Excuse me, miss, do geese bite? – Turin Chronicle

In summer, the media again talk about diets and horns. Even as a child I heard the saying: “Agosto, my wife, I don’t know you”, and I remember very well that the train that arrived on Saturdays from Turin to the Riviera was called the “train of cuckolds”. It was called Suppose the husband and wife, then still left alone, were busy with this topic in the city during the holidays.

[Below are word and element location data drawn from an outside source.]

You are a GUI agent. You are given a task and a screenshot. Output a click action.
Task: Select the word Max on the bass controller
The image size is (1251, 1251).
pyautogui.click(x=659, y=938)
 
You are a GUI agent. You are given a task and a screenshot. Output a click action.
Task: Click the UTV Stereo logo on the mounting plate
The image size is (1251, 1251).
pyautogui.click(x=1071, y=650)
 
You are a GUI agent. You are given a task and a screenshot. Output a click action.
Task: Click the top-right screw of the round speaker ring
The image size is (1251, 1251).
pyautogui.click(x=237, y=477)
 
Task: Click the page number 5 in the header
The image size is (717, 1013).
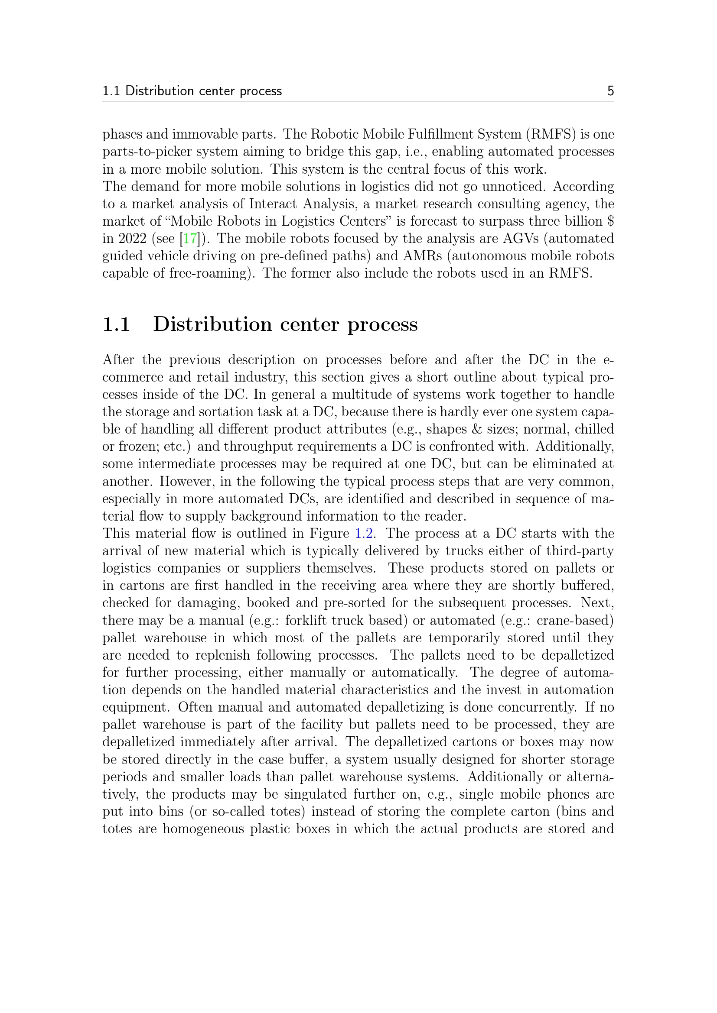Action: pyautogui.click(x=610, y=91)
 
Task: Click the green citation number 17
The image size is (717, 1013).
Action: pyautogui.click(x=190, y=239)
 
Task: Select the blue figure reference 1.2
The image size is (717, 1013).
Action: pyautogui.click(x=365, y=534)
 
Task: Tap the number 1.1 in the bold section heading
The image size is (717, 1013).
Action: pyautogui.click(x=116, y=324)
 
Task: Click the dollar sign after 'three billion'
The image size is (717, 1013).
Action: pyautogui.click(x=611, y=221)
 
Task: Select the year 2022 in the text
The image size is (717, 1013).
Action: pyautogui.click(x=132, y=239)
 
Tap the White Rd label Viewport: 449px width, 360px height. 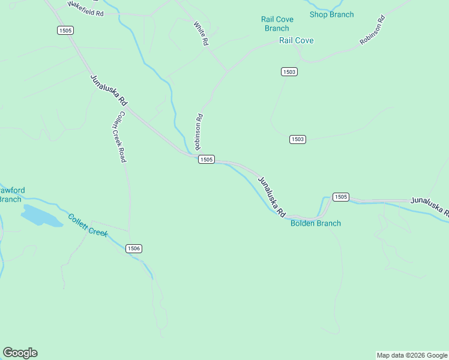pyautogui.click(x=200, y=34)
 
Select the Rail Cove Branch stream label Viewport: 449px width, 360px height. pyautogui.click(x=277, y=23)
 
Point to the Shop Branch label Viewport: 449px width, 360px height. pyautogui.click(x=331, y=14)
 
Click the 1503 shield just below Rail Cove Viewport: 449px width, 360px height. pyautogui.click(x=289, y=72)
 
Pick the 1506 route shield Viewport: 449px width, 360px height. pyautogui.click(x=134, y=248)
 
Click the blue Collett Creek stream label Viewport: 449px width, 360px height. pyautogui.click(x=88, y=225)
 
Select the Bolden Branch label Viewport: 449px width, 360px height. pyautogui.click(x=316, y=223)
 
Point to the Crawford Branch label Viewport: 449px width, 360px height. pyautogui.click(x=12, y=194)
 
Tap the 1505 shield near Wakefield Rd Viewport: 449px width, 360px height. pyautogui.click(x=66, y=30)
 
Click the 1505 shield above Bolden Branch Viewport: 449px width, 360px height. pyautogui.click(x=340, y=197)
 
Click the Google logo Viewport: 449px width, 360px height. pyautogui.click(x=20, y=353)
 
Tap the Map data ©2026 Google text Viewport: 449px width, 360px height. pyautogui.click(x=412, y=355)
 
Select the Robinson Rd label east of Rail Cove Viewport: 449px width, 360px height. pyautogui.click(x=372, y=31)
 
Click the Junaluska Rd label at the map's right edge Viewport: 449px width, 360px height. pyautogui.click(x=430, y=206)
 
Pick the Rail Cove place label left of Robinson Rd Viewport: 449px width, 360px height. pyautogui.click(x=297, y=40)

Today there are also rankings: you read yesterday about Ashley Madison, a site specializing in extramarital affairs, which ranked Turin 10th out of 20 cities examined. In his commentary, Bardessano talks about the new crossroads of sin: the shopping centers: “Not only have they killed proximity commerce – writes his colleague – but they have also forced the closure of the traditional Turin clubs of the “malmeria”. Forced to stop singles. Bars from opening and war declared on nightclubs and swingers clubs, of which only two or three remain after flourishing a few years ago. Air-conditioning power? Not only .

Supermarkets do a great job even in winter. From the time I was young they were considered the perfect “cuckoo place” even more than dance halls. Women usually go there alone, and come to him with the excuse “I saw you got those biscuits, are they good?” this is easy. Once you’re hooked, if you’re loose, everything else follows, even if you’re not Brad Pitt.

And if it goes badly, you throw the hook back, like all fishermen. The beauty is that all these cuckoo techniques are avoided by sites like Ashley Madison, where only people who already intend to “fe lolly” go, without risking misunderstanding. But it is very simple. It’s like fishing in farm tanks. Who knows which will be the top ranked city in Sports Horn?